MA – L2 – Q43 – Decision Making Techniques

Vento Industries makes two components, A and B, for which costs in the next year are expected to be as follows:

A B
Production (units) 30,000 20,000
Variable costs per unit: GH¢ GH¢
Direct materials 6 5
Direct labour 3 9
Variable production overheads 1 3
Variable production cost 10 17

Direct labour is paid GH¢12 per hour.

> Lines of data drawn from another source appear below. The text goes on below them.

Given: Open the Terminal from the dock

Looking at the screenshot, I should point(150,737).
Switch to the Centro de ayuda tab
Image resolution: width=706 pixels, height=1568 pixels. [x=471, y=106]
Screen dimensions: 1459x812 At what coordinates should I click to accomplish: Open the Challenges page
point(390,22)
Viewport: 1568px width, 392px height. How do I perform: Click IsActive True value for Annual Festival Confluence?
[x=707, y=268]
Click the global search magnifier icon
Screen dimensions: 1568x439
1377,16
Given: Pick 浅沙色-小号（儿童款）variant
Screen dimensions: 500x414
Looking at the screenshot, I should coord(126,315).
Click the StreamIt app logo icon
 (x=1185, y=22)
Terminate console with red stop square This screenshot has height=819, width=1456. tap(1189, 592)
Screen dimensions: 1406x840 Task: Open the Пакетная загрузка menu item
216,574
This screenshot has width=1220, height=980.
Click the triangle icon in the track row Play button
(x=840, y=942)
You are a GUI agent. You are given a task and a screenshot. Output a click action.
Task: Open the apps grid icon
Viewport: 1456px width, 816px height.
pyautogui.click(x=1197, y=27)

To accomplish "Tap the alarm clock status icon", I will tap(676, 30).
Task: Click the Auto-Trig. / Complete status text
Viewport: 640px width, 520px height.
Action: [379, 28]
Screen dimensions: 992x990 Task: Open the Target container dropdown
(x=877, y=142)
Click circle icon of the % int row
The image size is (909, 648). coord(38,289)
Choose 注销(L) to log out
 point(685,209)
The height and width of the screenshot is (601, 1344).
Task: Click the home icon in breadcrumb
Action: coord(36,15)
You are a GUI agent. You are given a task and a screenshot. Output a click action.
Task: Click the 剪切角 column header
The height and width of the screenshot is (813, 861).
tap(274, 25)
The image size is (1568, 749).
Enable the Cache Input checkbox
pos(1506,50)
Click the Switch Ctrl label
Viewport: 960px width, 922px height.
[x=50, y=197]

There will be only 19,500 hours of direct labour time available next year, and any additional components must be purchased from an external supplier.
Total fixed costs per annum are expected to be as follows:

GH¢
Incurred as a direct consequence of making A 40,000
Incurred as a direct consequence of making B 50,000
Other fixed costs 30,000
120,000

An external supplier has offered to supply units of A for GH¢12.50 and units of B for GH¢23.

Required:
(a) Recommend whether Vento Industries should shut down internal production of Component A or Component B and switch to external purchasing.

(b) Recommend the quantities that Vento Industries should make of the components, and the quantities that it should buy externally, in order to obtain the required quantities of both components at the minimum cost. Calculate what the total annual cost will be.

(a)

Component A Component B
Cost of making internally 10.0 17.0
Cost of buying 12.50 23.0
Extra variable cost of buying 2.50 6.0
Quantities required next year 30,000 20,000
Total extra variable cost of buying 75,000 120,000
Fixed costs saved by closure 40,000 50,000
Net extra costs of buying 35,000 70,000

It appears that it would cost the company more each year to shut down internal production of either component and switch to external purchasing.

(b) Production hours required:
Component A (30,000 × 0.25 hours) = 7,500 hours
Component B (20,000 × 0.75 hours) = 15,000 hours
Total hours required = 22,500 hours
Total hours available = 19,500 hours
Shortfall = 3,000 hours

There are insufficient hours available to manufacture everything internally. Some components must be purchased externally.